Farther than these vague statements he did not go. He never said in so many words that he was guilty of Sydney Vane's death, and that he, and not Westwood, ought to have borne the punishment. Yet he said enough to give Cynthia cause for great unhappiness. She tried not to believe that there was any foundation of truth for his words; but she could not succeed. The ideas were too persistent, too logical, to be altogether the fruit of imagination. More and more she clung to the belief that Flossy was responsible for Mr. Vane's sudden death, that Hubert knew it, and that for his sister's sake he had concealed the truth. If this were so, it would be terrible indeed; and yet Cynthia had a soft corner in her heart for the man who had sacrificed his own honor to conceal his sister's sin.

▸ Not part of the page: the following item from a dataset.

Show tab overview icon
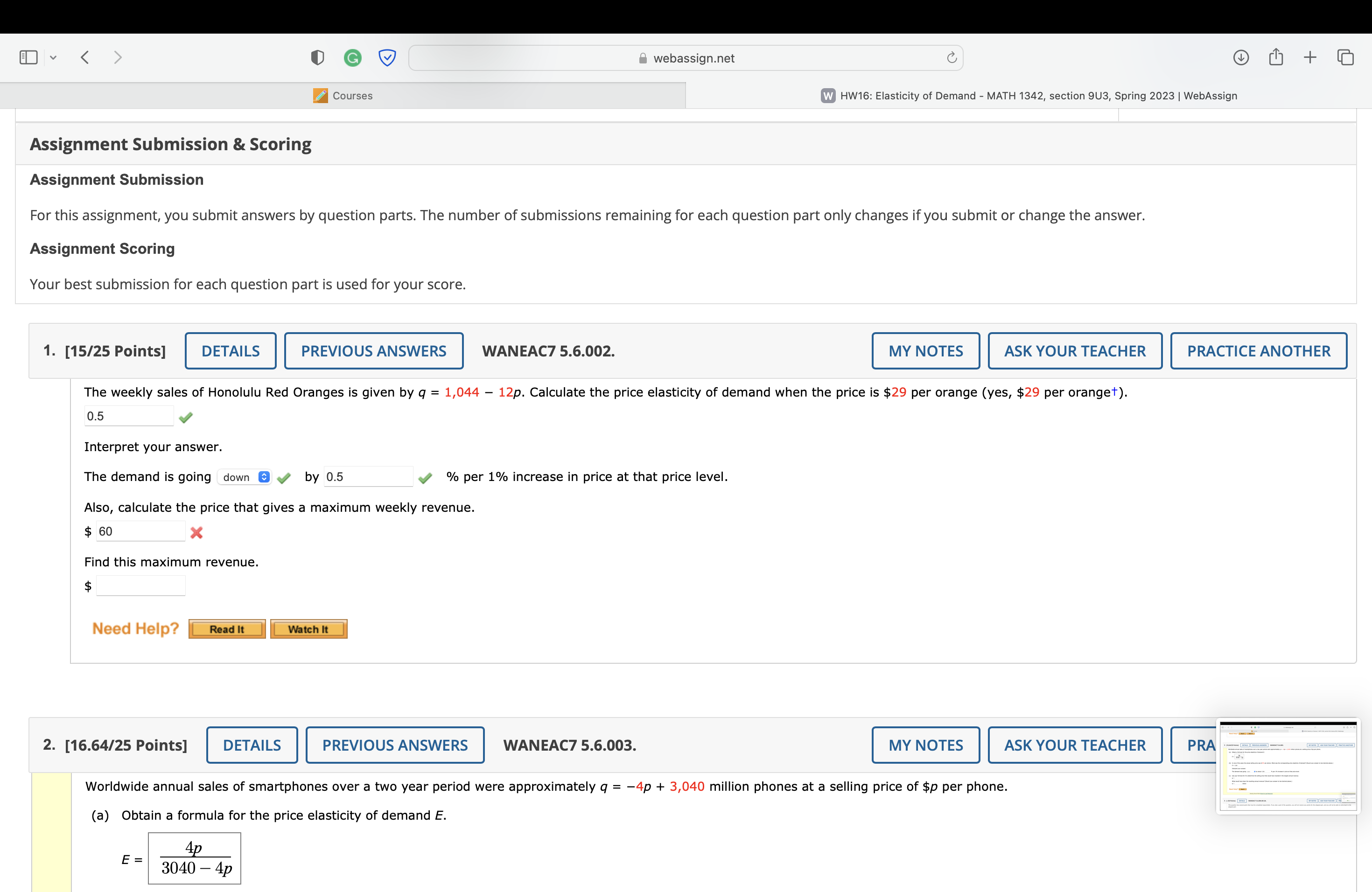The height and width of the screenshot is (892, 1372). (1345, 57)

Cynthia did not go back to Madame della Scala's house. Flossy had done her work with the singing-mistress as she had done it elsewhere. She blackened Cynthia's name wherever she went. So, two days after the girl's departure from Norton Square, her boxes and all her belongings were sent to her from her former home without a word of apology or explanation. She felt that she was simply turned out of Madame's house—that she could never hope to go back to it again. She was now absolutely homeless; and she was also without employment; for she had withdrawn from several engagements to sing at concerts, and at more than one private house she had received an intimation that her services could be dispensed with. No reason in these cases was given; but it was plain that the world did not think Miss West a very reputable person, and that society had turned its back upon her. Cynthia had not leisure to think what this would mean for her in the future; at present she cared for nothing but her duties in Hubert Lepel's sick-room.

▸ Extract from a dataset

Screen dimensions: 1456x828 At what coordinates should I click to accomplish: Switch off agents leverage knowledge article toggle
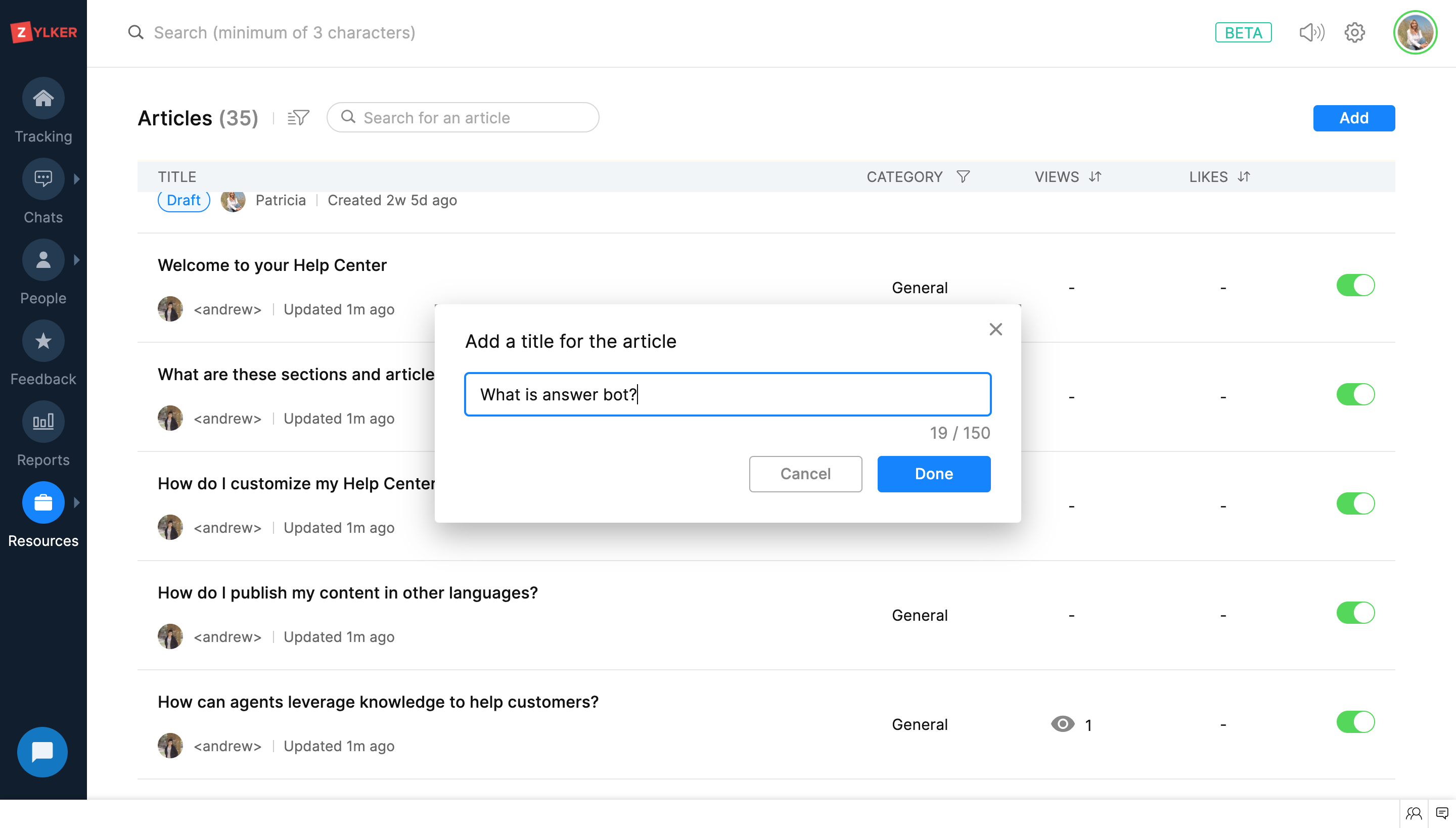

Her boxes were deposited at last in Mrs. Jenkins' little house at the back; and there a small room was appropriated to Cynthia's use. She was "supposed to be lodging at Mrs. Jenkins'," as Sabina told her mistress; but she practically lived in Hubert's rooms. Still it was a comfort to her to think that she had that little room to retire to when Hubert should recover consciousness; and till then she did not care where or how she lived.
Sabina found little to report to Mrs. Vane, who had now returned to Beechfield. Cynthia went nowhere, and received neither visitors nor letters. She had been interviewed by the police-officials; but they had not been able to get any information from her. As for Andrew Westwood, he seemed to have disappeared from the face of the earth; and some of the authorities at Scotland Yard went so far as to say that the report made to them of his discovery must have been either an illusion of the fancy or pure invention on the part of Sabina Meldreth and Mrs. Vane.